Les Alpes, en particulier les glaciers, fascinent les photographes. Claude Reichler leur consacre un beau livre qui confronte les images des pionniers aux travaux des plasticiens contemporains.
Au fil des ans, un long, patient et fructueux dialogue s’est tissé entre la montagne et la photographie. Une conversation courtoise dans laquelle les glaciers occupent une place à part, tout à la fois privilégiée et tragique puisqu’il est notamment question d’alerter sur leur disparition. Chercheur et écrivain, professeur honoraire à l’UNIL, Claude Reichler leur consacre un livre en forme de miroir à deux faces. L’une commente et donne à voir les plus anciennes photos de glaciers, celles des années 1849 à 1866. La seconde réunit des images de plasticiens datant des vingt premières années du XXIe siècle, dont celles des Suisses Jacques Pugin, Matthieu Gafsou, Douglas Mandry et Laurence Bonvin.
Daguerréotype et dessin
En matière de paysage alpestre, la toute jeune photographie s’inspire étroitement du dessin. Une complicité particulièrement spectaculaire chez l’Anglais John Ruskin qui utilisa parallèlement les deux médiums lors d’un séjour à Chamonix en été 1849. Après avoir dessiné la Mer de glace depuis la fenêtre de sa chambre d’hôtel, il aurait ainsi réalisé dans la foulée – avec l’aide de son valet et factotum John Hobbs – un daguerréotype pris du même lieu et montrant le même paysage. Les deux images sont réunies côte à côte dans le livre. Fascinant!
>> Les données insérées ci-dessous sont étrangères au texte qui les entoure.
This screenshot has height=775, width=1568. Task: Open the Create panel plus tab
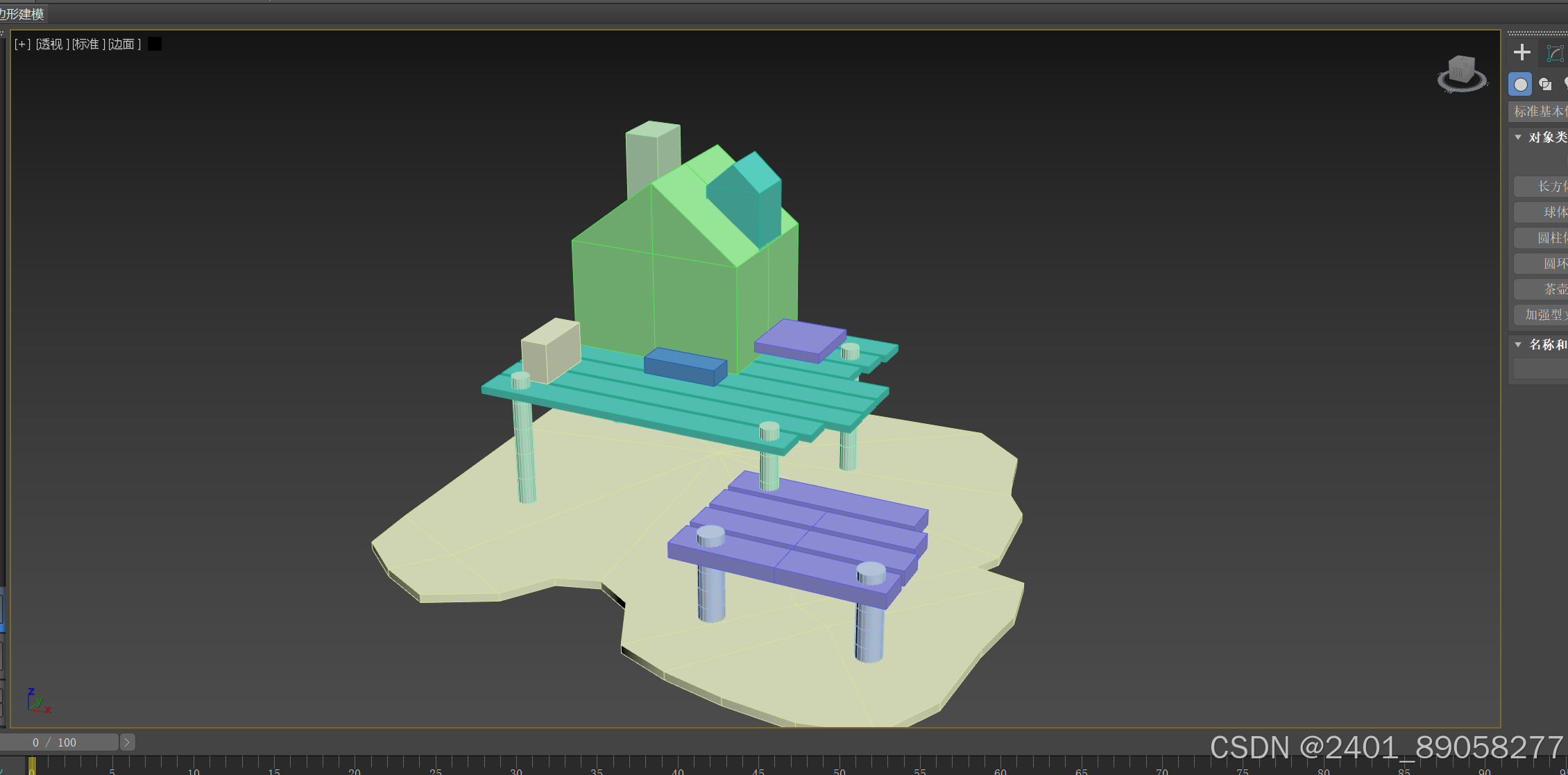point(1522,53)
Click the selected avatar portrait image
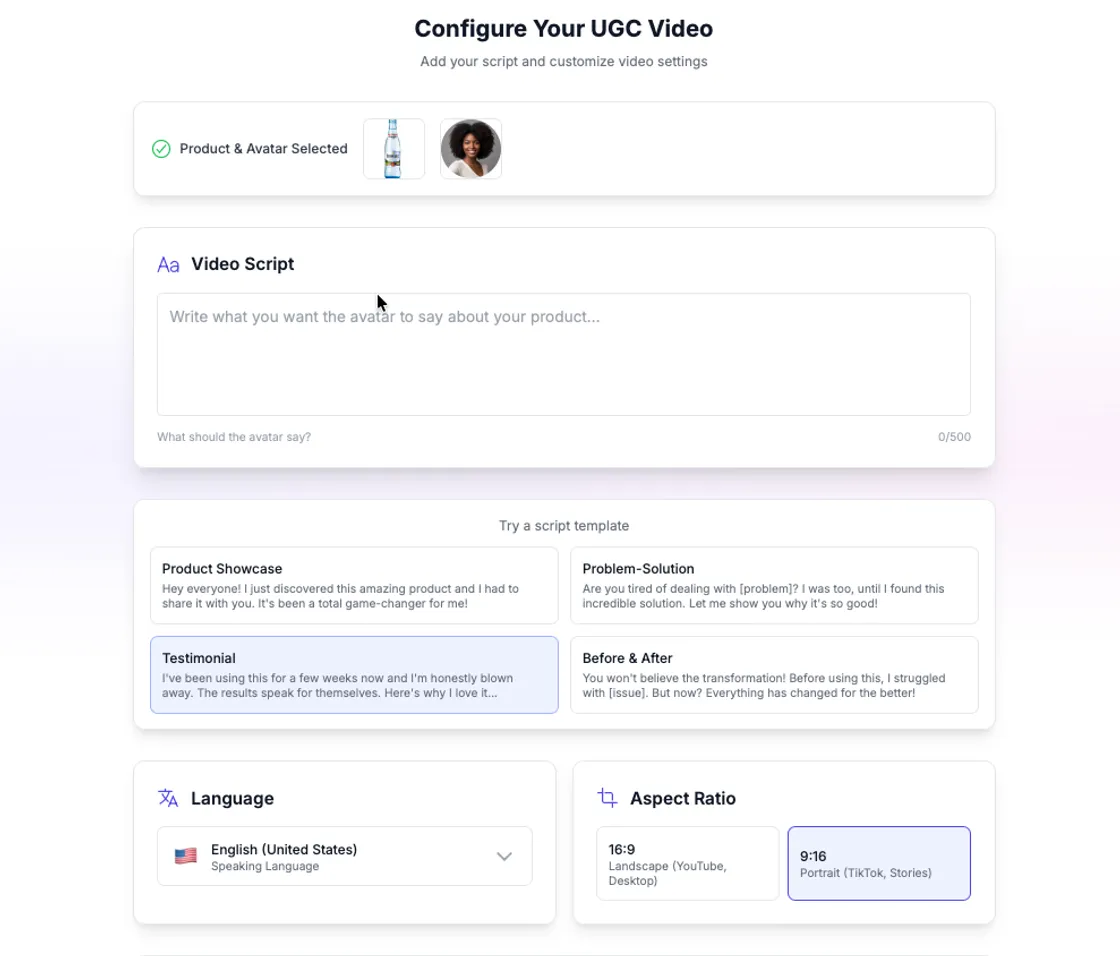Viewport: 1120px width, 956px height. [470, 148]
La photographie se met ensuite au service de la science et s’inscrit dans le sillage des investigations menées par les naturalistes. Et il faut attendre les frères Bisson pour disposer d’un regard réellement moderne «conférant aux glaciers une splendeur jamais vue, différente des catégories esthétiques forgées par les Lumières (…)». La fonte continue des glaciers, observable dès les années 1860, va toutefois marquer le déclin de cette phase particulièrement créative, cédant le terrain à une pratique avant tout touristique.
La deuxième partie du livre célèbre le retour de l’art dans la photographie de paysage et l’avènement d’une pratique qui revendique réflexivité et subjectivité. Les superbes travaux de l’Italien Walter Niedermayr en sont la parfaite illustration. Ce n’est pas tant le réel mais sa perception que le plasticien nous donne à voir dans ses panoramas alpins véritablement redessinés, voire sculptés, par l’occupation et la présence humaine. D’autres s’intéressent à la dimension héroïque et architecturale des glaciers, d’autres encore en soulignent l’étrangeté quasi abstraite. Et tous, d’une manière ou d’une autre, incluent dans leur propos la menace qui plane sur ces territoires autrefois presque vierges.